A discussão sobre o fim do vinil agora sobre o fim do CD caminha em paralelo. Na opinião de Rômulo, é por causa dessa necessidade de alguns artistas, e não por causa da falta de comprometimento do público, que o álbum irá persistir. "O Chico acabou de lançar um disco novo e não se fala em outro assunto", explica um defensor da internet.
Rômulo trabalhou muito tempo em uma loja de discos. Leu certa vez que o primeiro samba gravado no país no início do século 19 foi "Pelo Telefone", de Donga e Mauro de Almeida. "Demorei um ano para ouvir aquela música. Hoje é só dar um clique e pronto. "Quem acha que a internet acabou com a música é de uma imaturidade absurda. Ela expandiu. A diferença agora é que é o público quem manda".
Última oração?
A Banda Mais Bonita da Cidade foi assunto internacional, apareceu no Fantástico e ganhou matéria no Washington Post por causa de uma música e de um videoclipe. "Oração" é o nome da canção. O grupo curitibano poderia se valer da onda e se firmar como uma máquina de singles. Mas optou pelo álbum, ainda que previamente definido como "uma colcha de retalhos", já que será gravado tanto em estúdio quanto em outras locações.
"O alvoroço que pode ser causado por um álbum também pode acontecer com uma ação. Um vídeo, um single. Por causa da internet, a abrangência pode ser a mesma do que teria um disco completo" diz Rodrigo Lemos, guitarrista do grupo e velho batalhador na cena musical curitibana ele era o líder da banda Poléxia.
Como artista, o pensamento é quase o mesmo de Rômulo. "Adoro pegar um álbum e extrair o seu conceito. Descobrir o porquê de as faixas estarem juntas, ordenadas daquela forma", conta.

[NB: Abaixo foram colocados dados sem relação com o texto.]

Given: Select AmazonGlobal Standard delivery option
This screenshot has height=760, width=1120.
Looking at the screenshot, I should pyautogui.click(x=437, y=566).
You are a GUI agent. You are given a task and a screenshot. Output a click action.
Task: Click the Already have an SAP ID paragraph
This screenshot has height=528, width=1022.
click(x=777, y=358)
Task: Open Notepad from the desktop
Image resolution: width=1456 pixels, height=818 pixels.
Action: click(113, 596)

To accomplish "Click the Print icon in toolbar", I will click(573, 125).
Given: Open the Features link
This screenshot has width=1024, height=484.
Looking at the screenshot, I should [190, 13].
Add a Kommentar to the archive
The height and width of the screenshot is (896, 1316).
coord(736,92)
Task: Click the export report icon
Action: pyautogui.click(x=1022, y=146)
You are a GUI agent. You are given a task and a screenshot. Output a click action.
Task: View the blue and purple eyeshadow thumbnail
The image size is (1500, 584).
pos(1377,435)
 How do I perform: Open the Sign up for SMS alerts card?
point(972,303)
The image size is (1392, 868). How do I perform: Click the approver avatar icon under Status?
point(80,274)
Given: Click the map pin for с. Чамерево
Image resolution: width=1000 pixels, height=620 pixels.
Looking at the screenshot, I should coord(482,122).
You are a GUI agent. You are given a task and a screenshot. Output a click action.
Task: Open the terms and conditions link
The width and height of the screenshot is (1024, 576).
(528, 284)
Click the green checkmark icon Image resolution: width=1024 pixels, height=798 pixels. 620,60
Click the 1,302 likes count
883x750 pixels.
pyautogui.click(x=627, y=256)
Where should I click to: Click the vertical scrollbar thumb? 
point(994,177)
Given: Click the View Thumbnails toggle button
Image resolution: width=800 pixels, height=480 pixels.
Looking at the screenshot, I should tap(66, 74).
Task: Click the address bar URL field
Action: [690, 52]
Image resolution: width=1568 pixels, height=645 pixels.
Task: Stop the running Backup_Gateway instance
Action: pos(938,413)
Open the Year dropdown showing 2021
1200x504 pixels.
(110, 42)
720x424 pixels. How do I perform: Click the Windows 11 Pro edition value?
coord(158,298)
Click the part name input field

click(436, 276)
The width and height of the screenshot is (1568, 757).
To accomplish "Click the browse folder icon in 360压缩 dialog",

O álbum da Banda Mais Bonita... está sendo criado de forma colaborativa. Os fãs pagam o que querem para ajudar na produção. Onze faixas conseguiram atingir as "metas", e o disco está na contagem regressiva para ser lançado. "Apostamos em uma ideia que nós mesmos propusemos. Se só cinco faixas atingissem a meta, iríamos lançar mesmo assim", aponta Lemos, afirmando que álbuns conceituais ainda têm espaço. É o caso, segundo o músico, de Funeral (2004) e The Suburbs (2010), discos da banda canadense Arcade Fire que encantam os ouvintes mais preocupados com a mensagem do que com o meio.